ADR-004: Recursive AST-Driven Chunking

Status: PROPOSED at merge, shipped since (the status field in the full ADR predates the merge commit).

This is a summary

The full ADR — context, alternatives, detailed algorithm, 400+ lines of per-language implementation notes, risk analysis, testing strategy, and migration plan — lives in the repo: docs/design/adr-004-recursive-ast-driven-chunking.md. Follow-up work is tracked in impl-004-recursive-ast-driven-chunking.md and review-findings/parser-bugs-from-recursive-chunking.md.

Status today

Shipped. Recursive AST-driven chunking is implemented in internal/parser/ with container/leaf node handling per language. Language configs in internal/parser/languages.go declare NodeMeta{Kind, IsContainer} for each chunkable node type. See Supported languages for what's wired up today.

Context

The original parser used a whitelist-driven, two-level chunking model: top-level chunkFile dispatched class-like nodes to chunkClass, which extracted exactly one level of methods from the class body. It required three config maps (ClassTypes, ClassBodyTypes, ClassBodyType) per language to control traversal — brittle, hard to extend, and unable to handle nested structures (e.g., methods inside nested classes, Rust modules inside modules, Ruby singleton classes).

Decision

Replace the two-level model with a recursive, size-driven AST traversal that uses ChunkableTypes as the sole traversal guide.

Core algorithm (paraphrased from the full ADR):

chunkNode(node):
if tokens(node) <= maxChunkTokens:
emit node as chunk (excluding comment children)
return

// Node is too big — decompose.
for each named child of node:
skip if child is a comment
if child is chunkable OR child is too big:
recurse into child

if recursion produced children:
emit a signature chunk for the parent + the extracted children
else:
fall back to splitByLines

Comments are excluded entirely — not emitted as chunks, not folded into signatures, not collected into the file header. Rationale: doc blocks distort search ranking; tree-sitter can't reliably distinguish doc comments from regular comments across languages; the source is available via Read when needed.

Key constraints

  • ChunkableTypes is the single source of truth for traversal. Adding a language means declaring its node types in NodeMeta — no need to pick which are "class-like".
  • Handles arbitrary nesting.
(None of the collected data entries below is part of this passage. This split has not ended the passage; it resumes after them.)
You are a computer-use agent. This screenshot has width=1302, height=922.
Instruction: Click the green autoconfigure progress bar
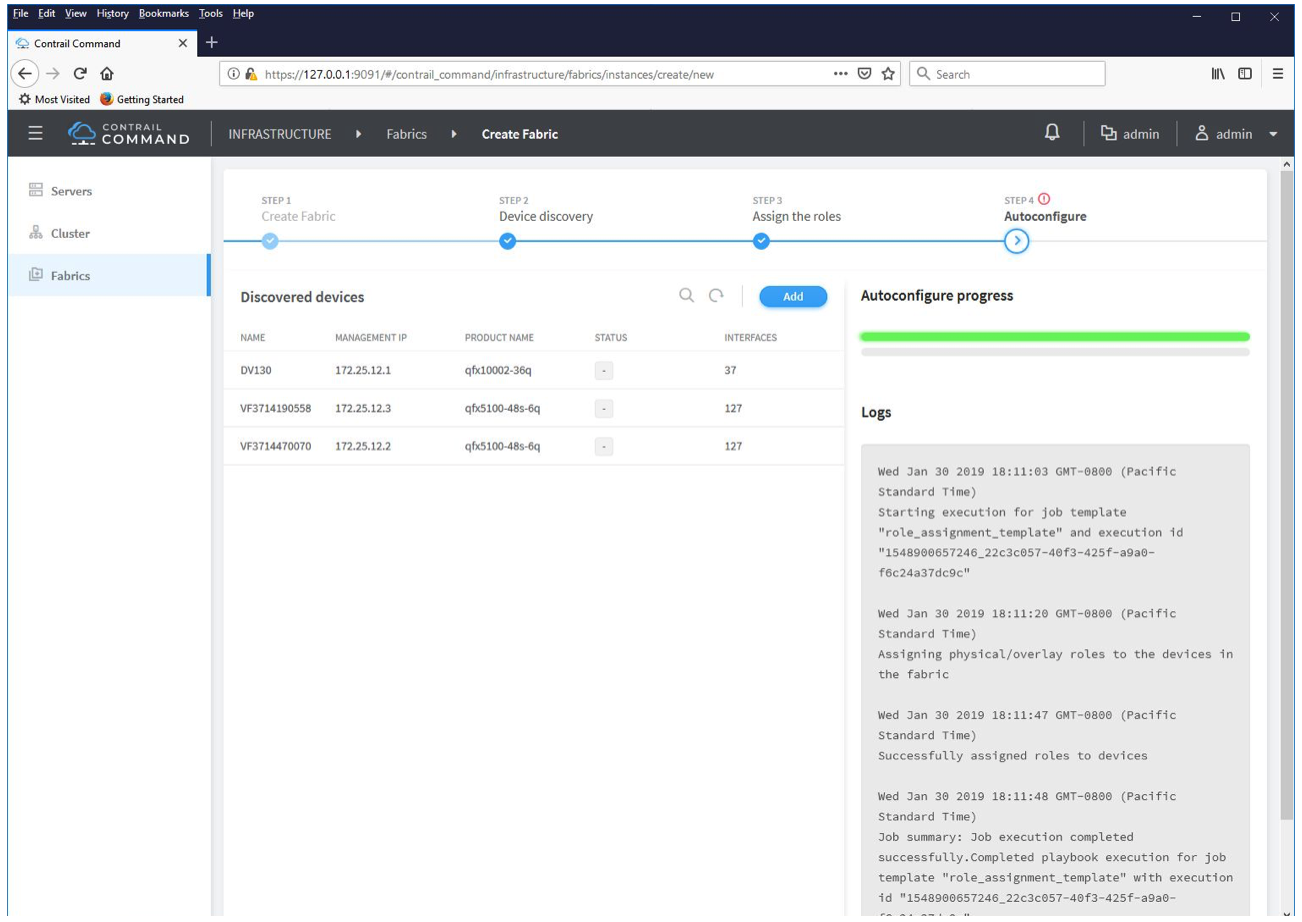point(1055,337)
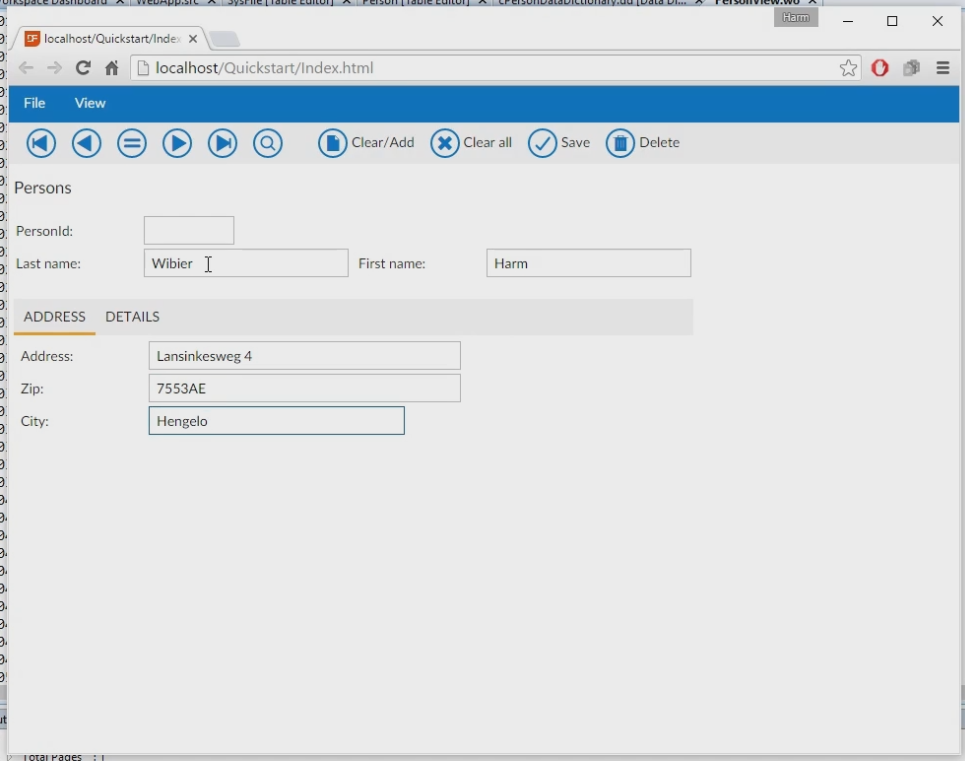Open the View menu
Viewport: 965px width, 761px height.
(90, 103)
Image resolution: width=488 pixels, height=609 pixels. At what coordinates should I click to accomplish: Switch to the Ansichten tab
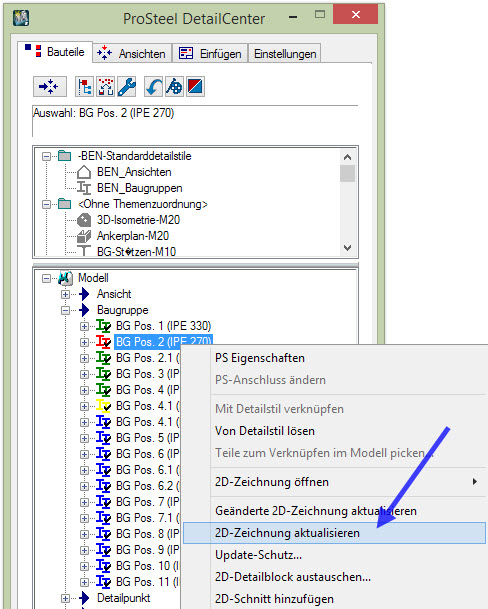coord(132,53)
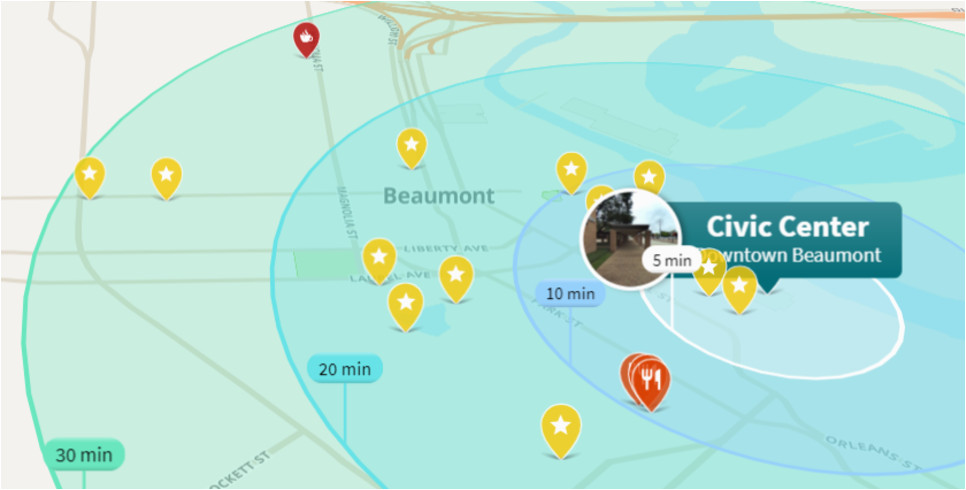The height and width of the screenshot is (490, 966).
Task: Select the star pin just right of Laurel Ave text
Action: point(456,278)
Nested classes, Rust modules, trait impls, Ruby singleton classes all just work because any chunkable child can itself be chunkable.
  • Size-driven recursion. The chunker only recurses when a node exceeds maxChunkTokens; small nodes are emitted as-is even if they contain chunkable children.
  • Fallback path (splitByLines). When a huge node has no chunkable children (e.g., enormous JSON-in-JS or a massive method body), the chunker splits by lines. Known to produce oversized chunks for pathological files — see the parser-bugs follow-up link above.

When to revisit

  • Adding a language with unusual grammar shapes (check the existing parser-bugs findings first).
  • If splitByLines continues to produce oversized chunks that break embedding or ranking in practice.
  • If the comment-exclusion rule becomes an issue (e.g., someone wants docstring-aware search).